TASK GOAL: Copy the lines below verbatim, beginning with the line that contains "Task: Click the third gold rating star" and continuing through the line that contains "Action: [x=98, y=525]", with both of those lines included. Omit the pictures from your output.
═══ PROVIDED DATA ═══
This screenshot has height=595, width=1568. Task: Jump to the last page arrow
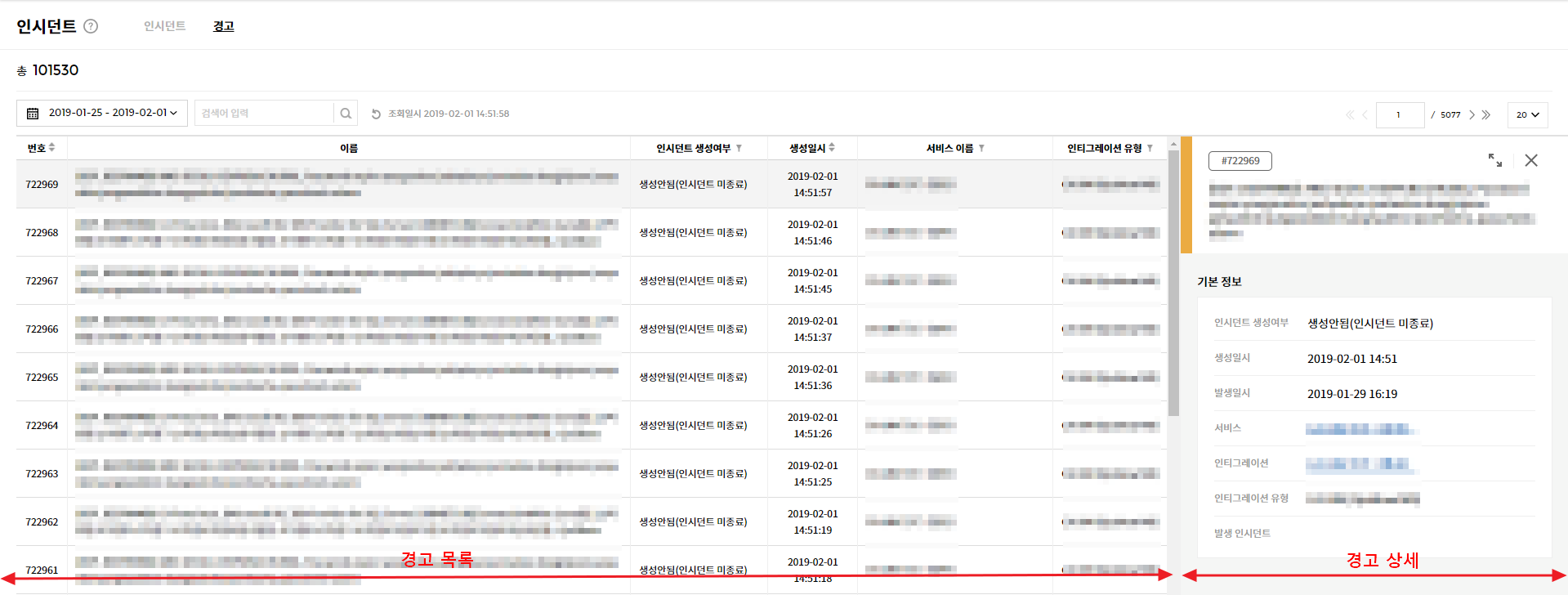click(x=1486, y=115)
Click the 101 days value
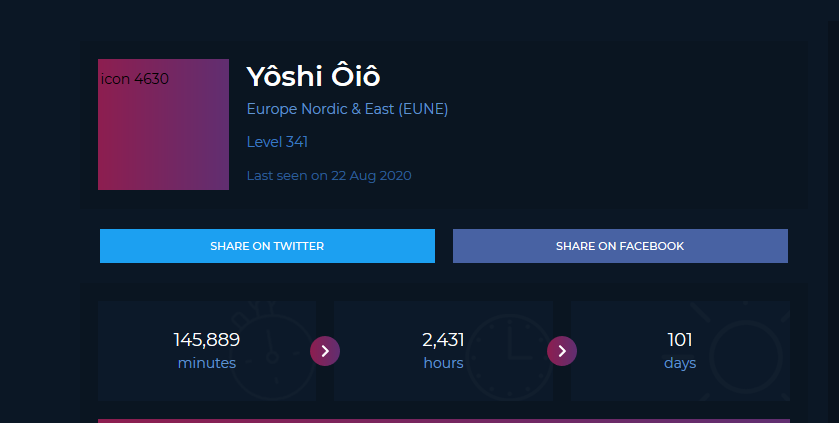 click(680, 340)
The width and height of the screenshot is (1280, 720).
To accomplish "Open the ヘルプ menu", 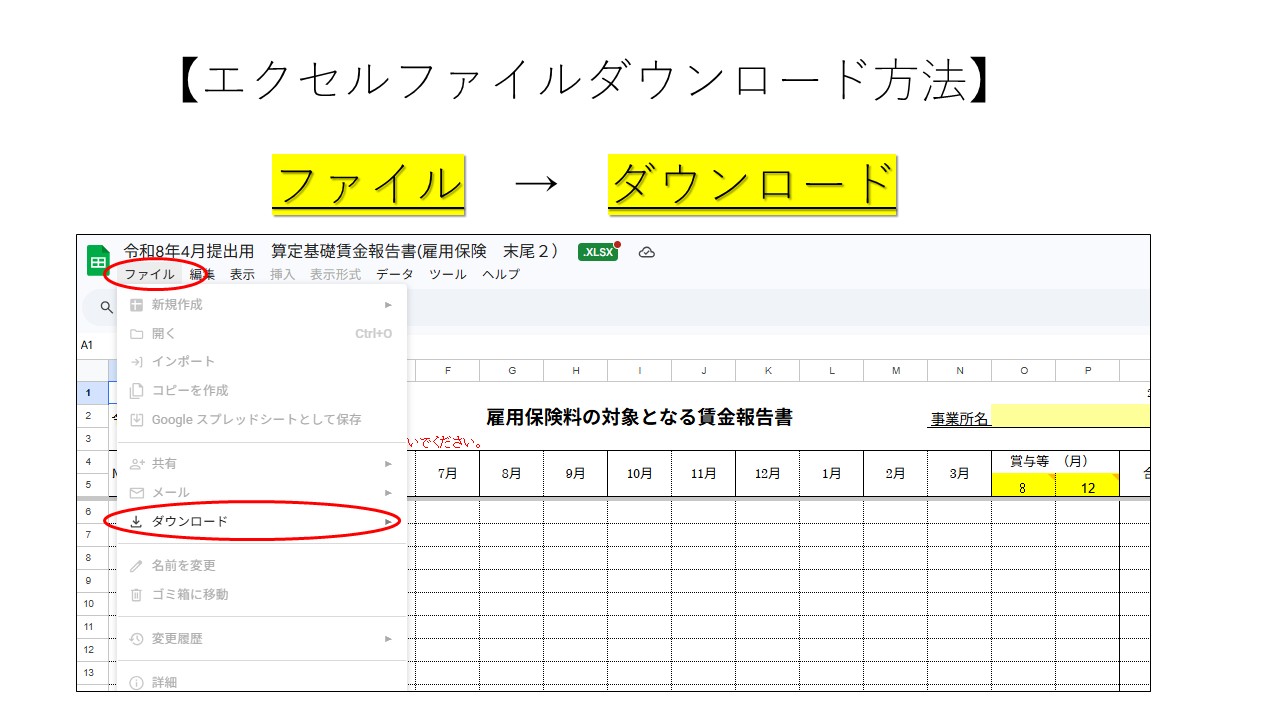I will pyautogui.click(x=500, y=274).
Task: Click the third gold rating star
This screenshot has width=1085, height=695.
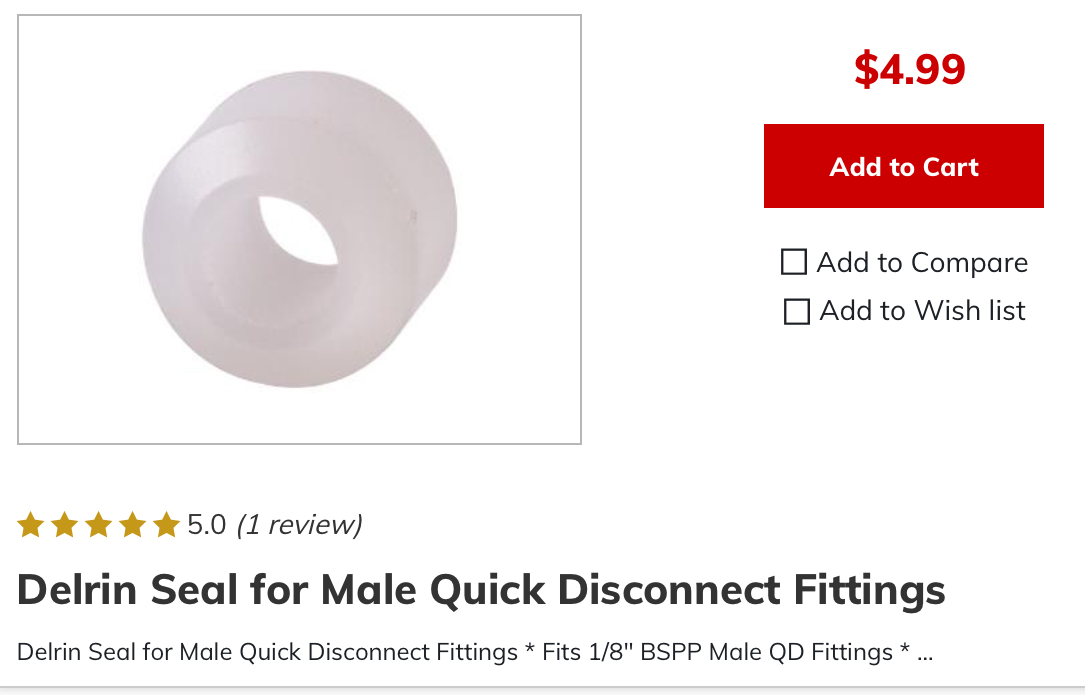Action: [x=98, y=525]
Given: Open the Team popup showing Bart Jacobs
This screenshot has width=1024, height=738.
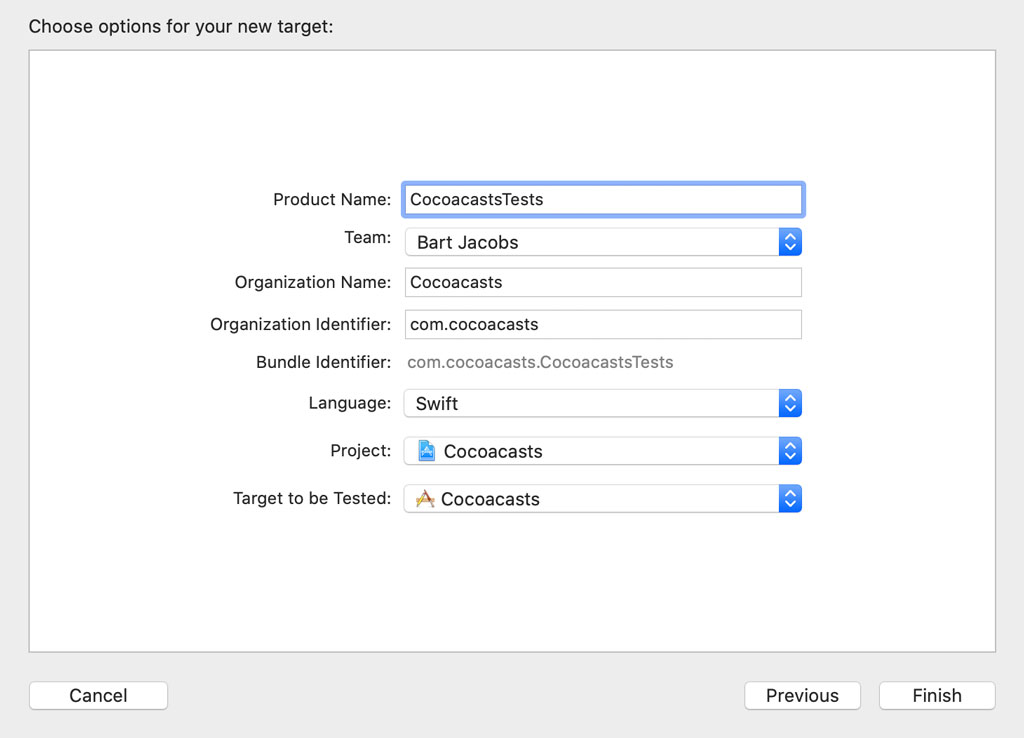Looking at the screenshot, I should pos(600,241).
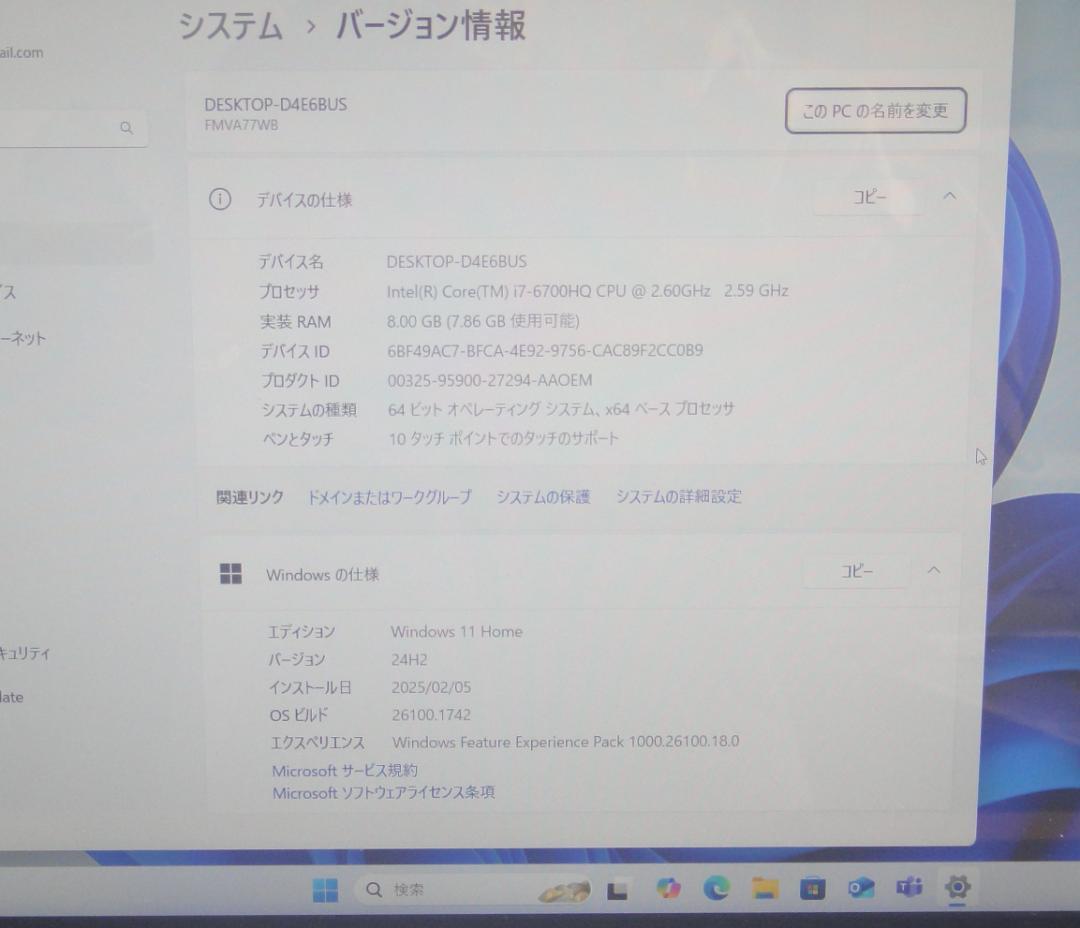
Task: Collapse the デバイスの仕様 section
Action: [x=949, y=196]
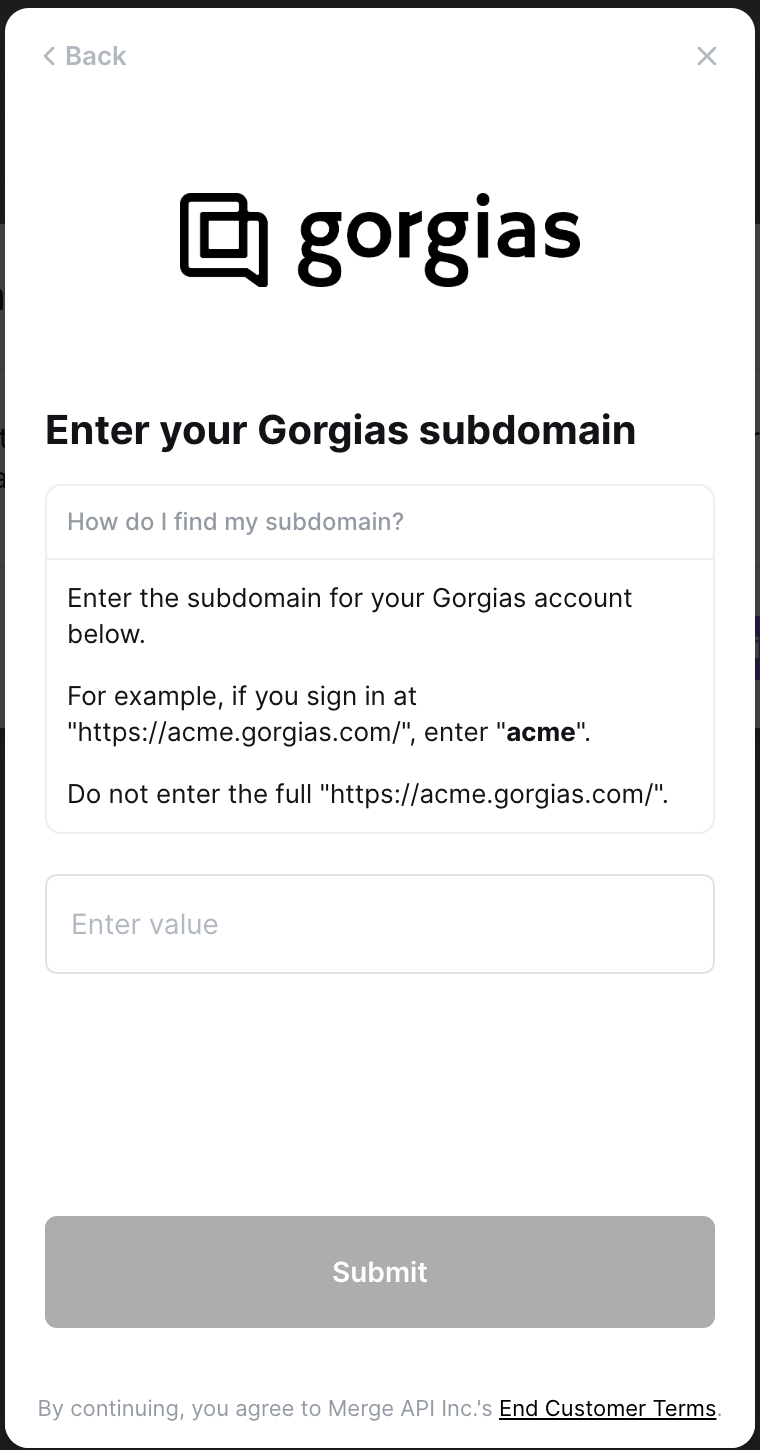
═══
TASK ANSWER:
Task: Click the third gold rating star
This screenshot has width=1085, height=695.
Action: [x=98, y=525]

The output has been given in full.